More than one third (36%) of adults over the age of 16 never discuss their mental health, representing 19.6 million people, a survey from mental health charity Mind revealed.
Mind’s research surveyed over 5,000 adults ahead of Time to Talk Day, a mental health campaign run by Mind and Rethink Mental Illness. It reported that 96% of people with existing mental health conditions are being impacted by the cost-of-living crisis, which is only set to exacerbate mental health issues.
Around eight in 10 (78%) of adults said their mental health has been affected by the ongoing economic crisis, rising to 94% among those with existing mental health conditions.
Nearly one fifth (18%) of respondents revealed that the cost of living is decreasing the frequency of conversations they are having around mental health, with 46% explaining they “don’t want to burden others” during this time as “everyone is struggling at the moment”.
Compared to last year, less adults thought it would be easier to talk about mental health if there was increased knowledge around the subject, at 40% and 32% respectively.
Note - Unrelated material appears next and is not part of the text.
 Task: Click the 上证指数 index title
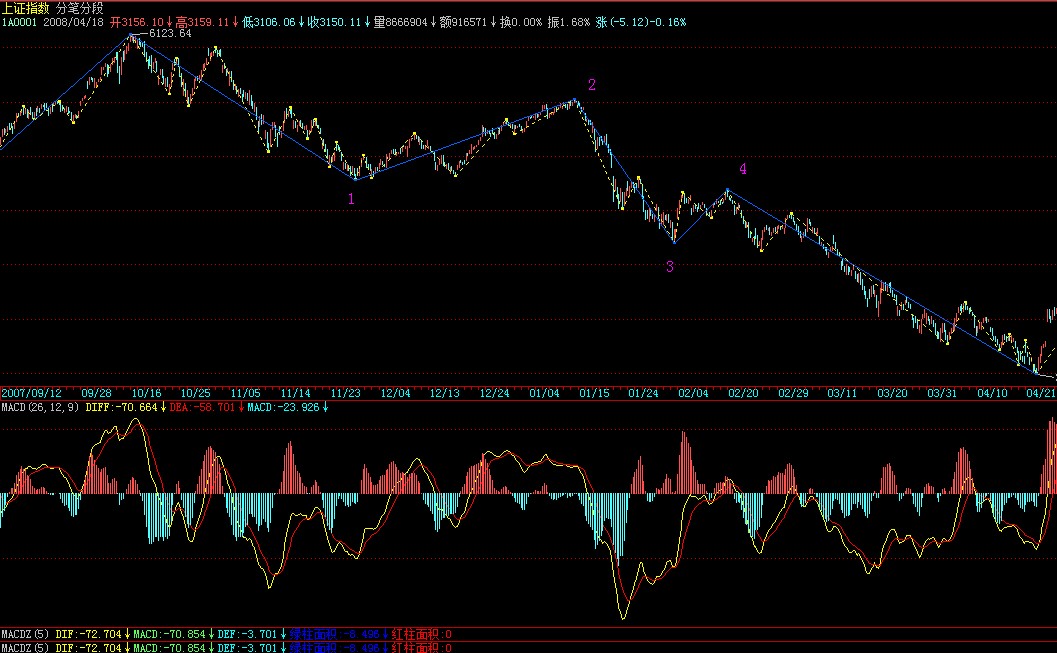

Sarah Hughes, chief executive of Mind, commented: “So many of us are finding that looking after our mental health has taken a back seat. Worryingly, we fear stigma if we speak up, we can no longer afford to access the things or places that keep us mentally well, or we don’t want to be a burden on others.
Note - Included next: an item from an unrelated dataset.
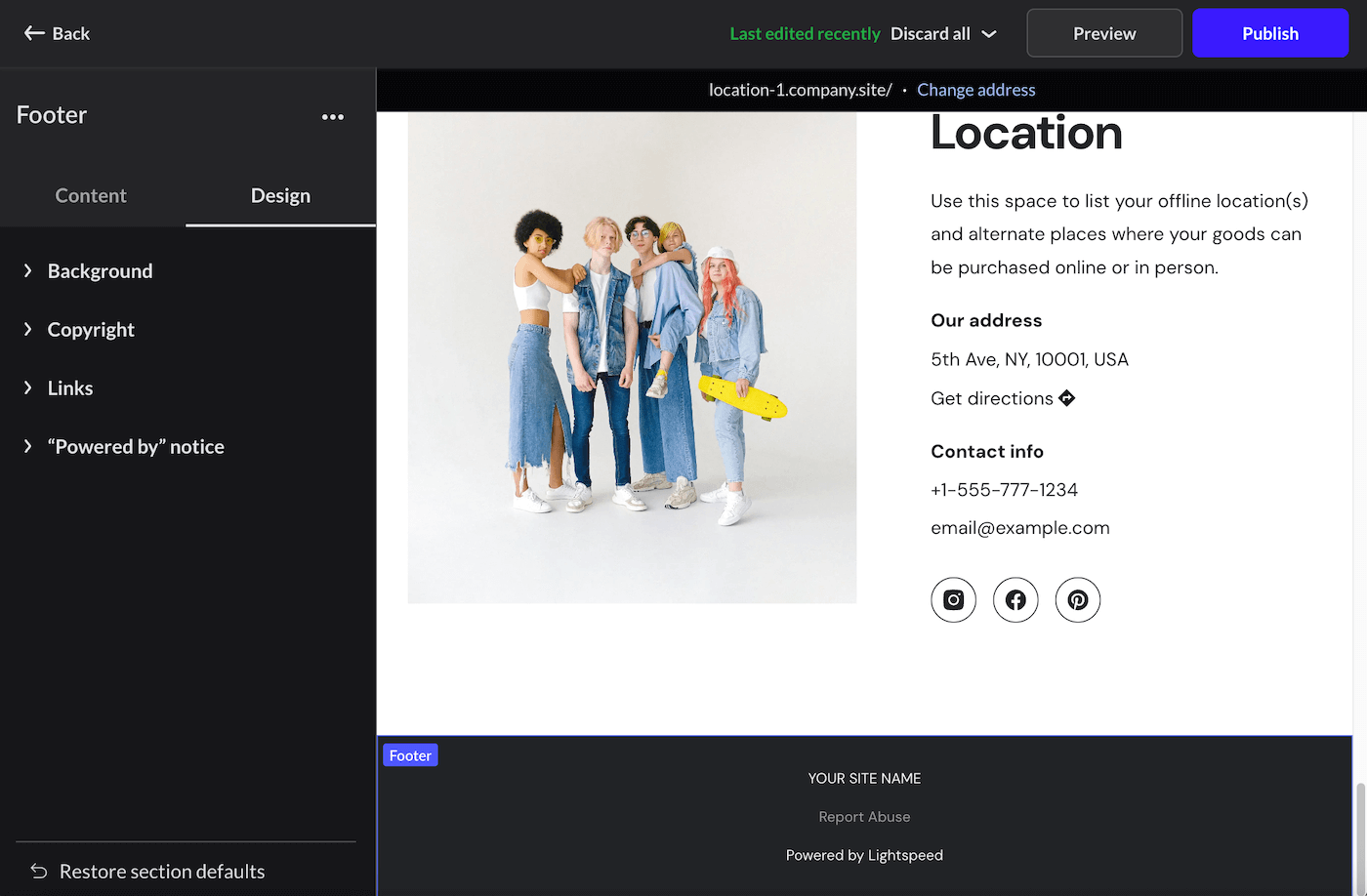The image size is (1367, 896).
Task: Expand the Copyright settings section
Action: tap(90, 329)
“We know that talking about our mental health and listening to others about their experiences can help us feel less alone, more able to cope, and encouraged to seek support if we need to. That’s why it’s time to talk and to listen this Time to Talk Day.”
For those who reported a decline in their ability to make space for mental health discussions, one in four (25%) said they are unable to afford social activities to “help them stay mentally well”, with the same amount of adults having to work longer hours due to the cost of living.
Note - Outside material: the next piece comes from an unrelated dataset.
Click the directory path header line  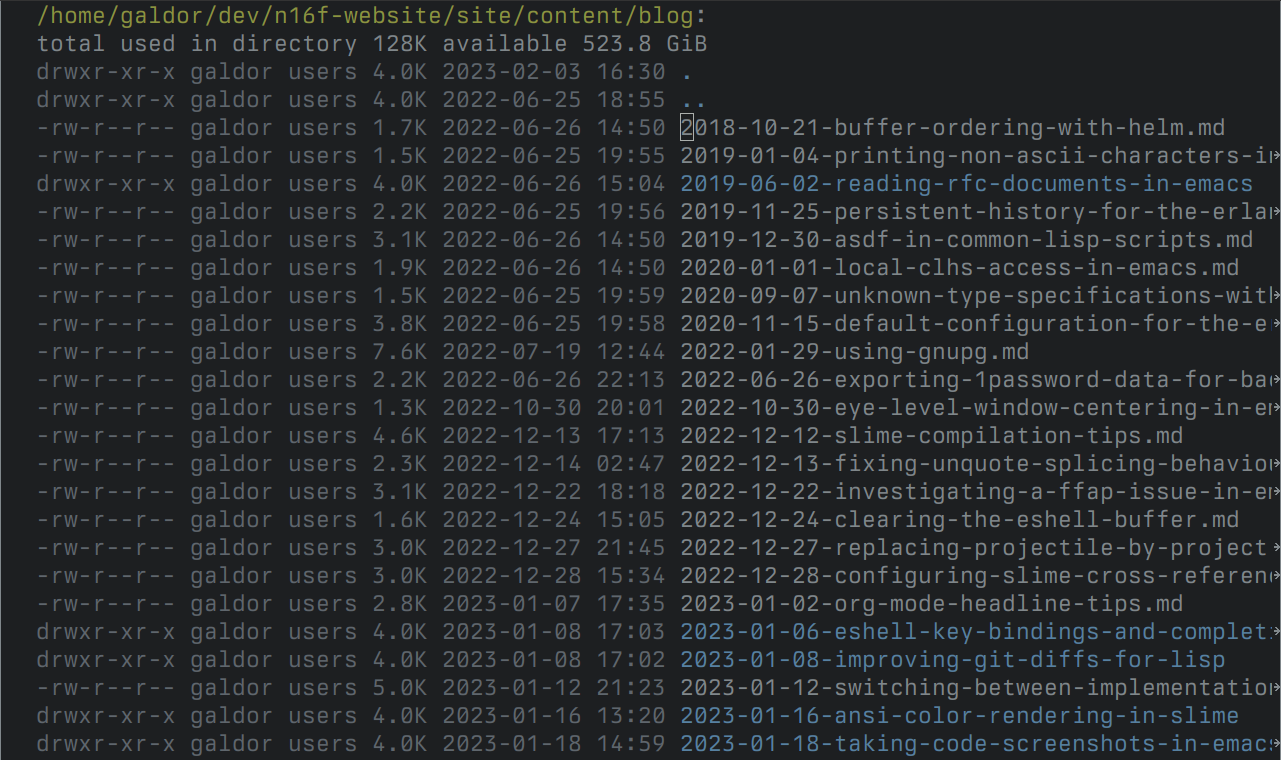[371, 16]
Mind revealed that 16% can’t afford to contact their support network and 18% are unable to travel to these support networks.
“The cost of living crisis threatens to significantly hinder our ability to continue with the everyday ways we usually look after our mental health,” the charity stated.
The need for personal proactive support
Meanwhile, one fifth (22%) thought it would be helpful to have a member of their local community offer mental health support, and almost one third (30%) would welcome advice to start a conversation.
Adrian Matthews, head of employee benefits MetLife UK, added: “Against the backdrop of the ongoing cost-of-living crisis, job security concerns and the dark winter months, Time to Talk Day is a timely reminder for us all to check in on our colleagues. Employers can use this opportunity to reconnect with teams and reappraise what emotional wellbeing support they are providing.”